Don’t be surprised if you haven’t. They are specialists that we discover when we’re older or when we have elderly parents or grandparents with a range of physical and/or cognitive health challenges. Geriatricians focus on the health of older people – they are like a specialist GP for the elderly. They often work collaboratively with other specialists and allied health workers for their patients’ wellbeing.
Introducing Glenda Powell OAM…
Glenda Powell was the first female geriatrician in Queensland, the first female president of the Australian Association of Gerontology (AAG), and in 2002 was recognised for her substantial contributions to work around ageing by being selected as a member of the Order of Australia.
I had the honour and privilege of interviewing Glenda Powell. Glenda is inspiring – as a woman and as an older person. She has been unafraid to break new ground and continues to make contributions in her field by doing medical legal work and sitting on tribunals.
Key takeaways
Key takeaways from my interview with Glenda that are relevant for us all are:
- Embrace age diversity. An equality attitude (i.e. no ageism) occurs in an interactive, intergenerational work environment.
- Collaborate. The unapologetically collaborative approach that spans all specialisations and allied health services in gerontology is what enables the effective total care of each elderly person.
- Don’t judge a book by its cover. Respect for older people and treating them as a person – regardless of how they look on the outside helps to create positive patient outcomes.
- Be open and seek new information. Discoveries are being made all the time that provide information for us all to have a better, healthier future. For example the role of exercise in keeping our brain healthy – unknown at the time Glenda started her gerontology career.
- Develop healthy ageing habits. People are becoming more aware of the lifestyle choices they can make to ensure an active and healthy ageing.
Interview Highlights
Some of the highlights of the interview* are below. Glenda’s insights are helpful for anyone interested in building more age-inclusive workplaces, business and marketing strategies.
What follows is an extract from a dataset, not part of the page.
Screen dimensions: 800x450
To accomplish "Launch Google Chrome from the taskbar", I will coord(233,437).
CR: What have you noticed about the ageing population in the time that you’ve been involved?
GP: They’re almost becoming younger because I am in the ageing population myself…I think people are taking more notice, perhaps not soon enough, about the things that they can do themselves to ensure an active ageing. And if we’re blessed with no disease we can live happily for a long time and stay active.
And one of the greatest things that I have discovered through the Queensland Brain Institute is that exercise helps those little neurones in our brains sprout. I was always taught that neurones died and that was it. We had so many million in our brain and once they went, they went. Not so. So those of us who are interested in keeping our neurones going can think that as we’re exercising, those neurones are sprouting and we’re doing something towards our own active ageing.
CR: Eternal youth.
GP: Well, not quite, but almost…the most important thing is not to live long, but to live while we’re alive. And I think we must try and stay active both in mind and in body. And as I say if we’re blessed with no disease we can do that for much longer now.
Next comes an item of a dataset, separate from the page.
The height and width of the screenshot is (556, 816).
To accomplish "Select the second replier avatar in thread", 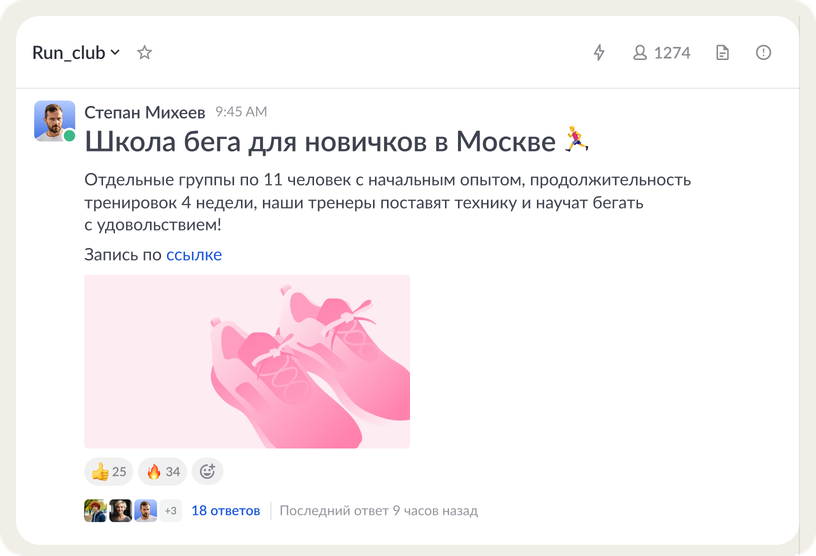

CR: And do you think there’s been a change in philosophy and approach by geriatricians and how they work with older people?
GP: I think, to be quite honest I still have the same philosophy that I had 50 years ago. I think the philosophy has always been respect, and to not strive officiously to keep alive, but to keep comfortable and to keep active. I think we have always worked in the team, and I think that’s our benefit as geriatricians. We’re not a one man band. I couldn’t do what I did in geriatric medicine without the nurse, the physio, the social worker, all those other people.
So we are intergenerational, we’re interactive. For some of my young co-workers I could have been their grandmother, but we’re still equal.
CR: It just sounds like as a profession geriatrics has always been inclusive, and respectful, and holistic.
GP: I think we’ve always had that respect for the older person and treating them as a person. Just because we’re old doesn’t mean we stop being who we were when we were 20 years old. We’re the same person inside just with an older face with a lot more wrinkles.
CR: And what do you see for the future with regards to geriatric care?
GP: I think we will go from strength to strength. I think we will be the last bastion of the general physician. We’ll be the last profession that looks after the total person because there’s a lot of sub specialisation in medicine now. I mean one person can go to the kidney clinic, and to this clinic, and the heart clinic, and the lunch clinic. We look after the whole, but we do bring in consultants in special areas when we feel we need to.
*Note: The above interview was conducted at the Australian Association of Gerontology (AAG) Conference in 2017. This was one of numerous interviews undertaken that encompassed everything from housing to rural communities and employment. Catherine Rickwood would like to thank Glenda Powell OAM for participating and the AAG for their support.